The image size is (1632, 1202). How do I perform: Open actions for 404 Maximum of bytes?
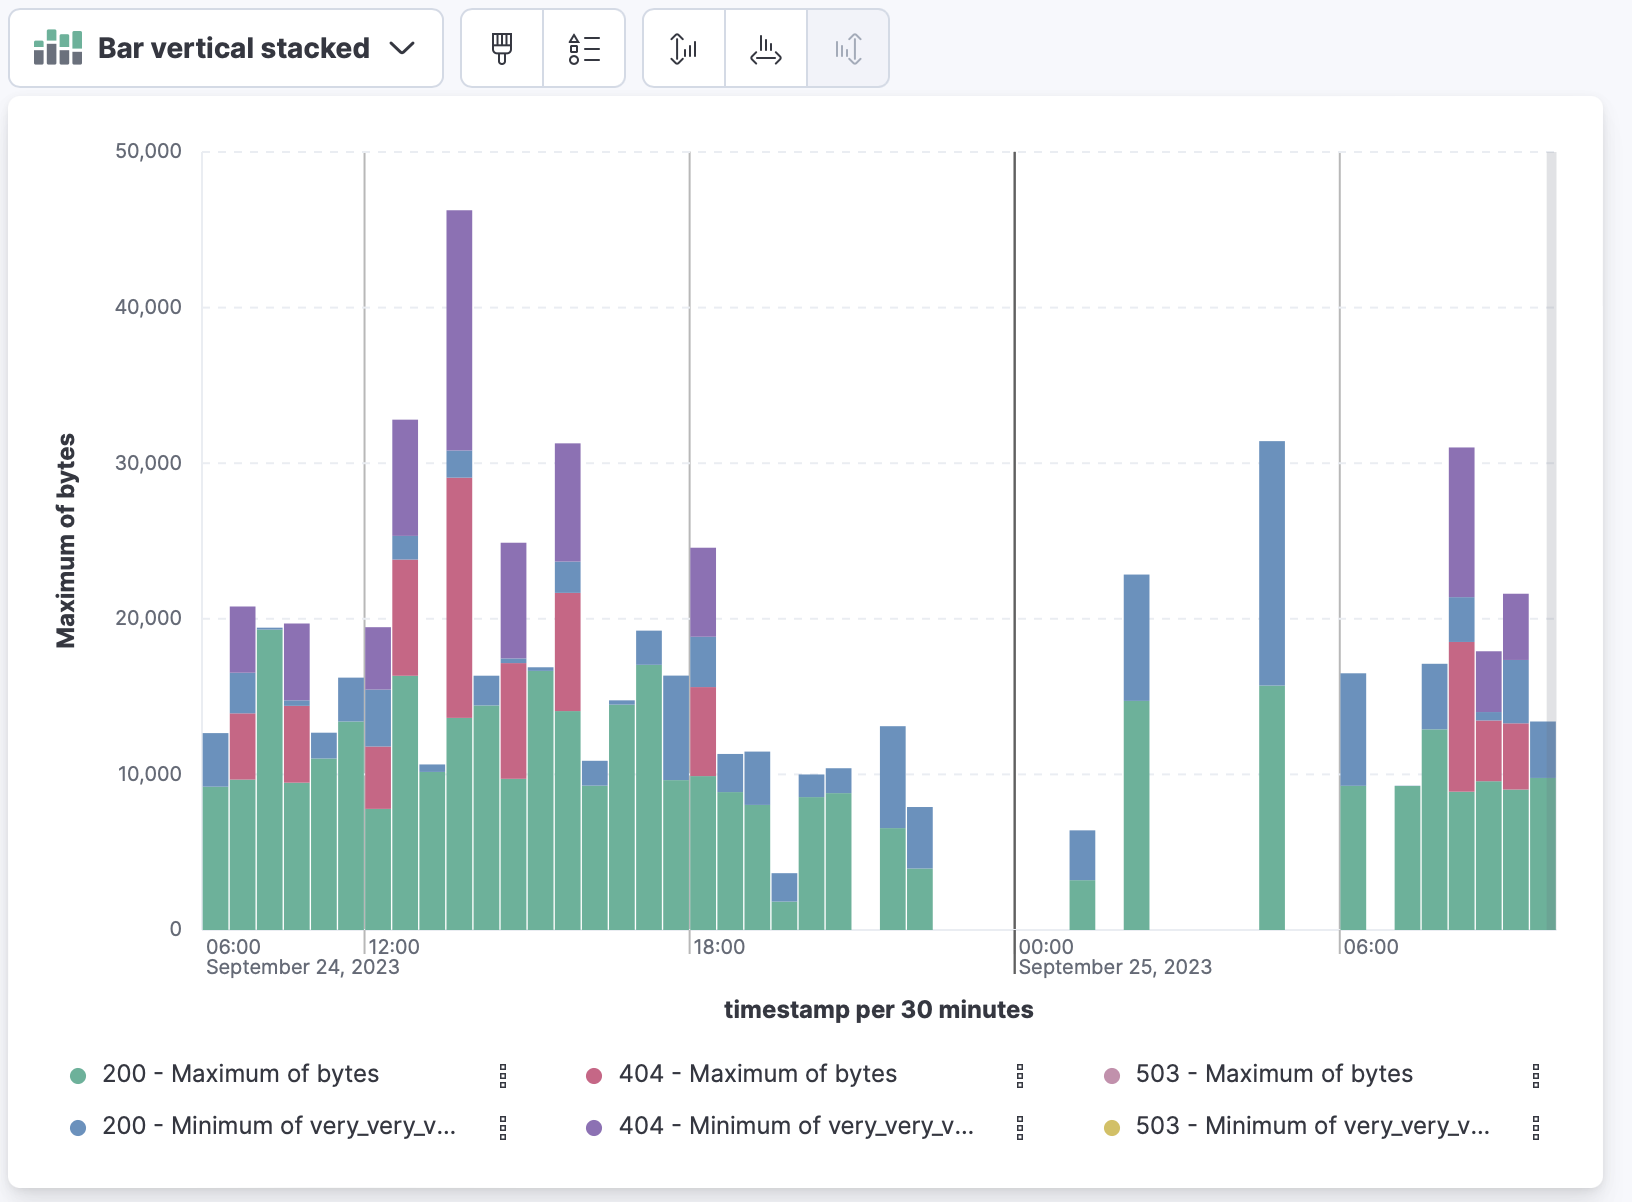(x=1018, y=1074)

####################

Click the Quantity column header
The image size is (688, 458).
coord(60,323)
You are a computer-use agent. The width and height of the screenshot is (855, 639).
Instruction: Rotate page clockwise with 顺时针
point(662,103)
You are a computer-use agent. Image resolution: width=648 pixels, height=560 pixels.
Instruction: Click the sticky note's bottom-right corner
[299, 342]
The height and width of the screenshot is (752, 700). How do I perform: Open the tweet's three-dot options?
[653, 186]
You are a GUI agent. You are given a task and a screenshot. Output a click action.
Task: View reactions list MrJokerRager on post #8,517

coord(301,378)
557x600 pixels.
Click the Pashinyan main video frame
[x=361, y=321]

####################

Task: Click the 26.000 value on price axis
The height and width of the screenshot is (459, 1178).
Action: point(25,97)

####################

### Task description
Copy the records verbatim, starting with the line that contains "The image size is (1632, 1202)." and ending after the line that contains "(x=1018, y=1074)". Leave the pictures out of your copy.

### Task output
The image size is (1632, 1202). How do I perform: Open actions for 404 Maximum of bytes?
(x=1018, y=1074)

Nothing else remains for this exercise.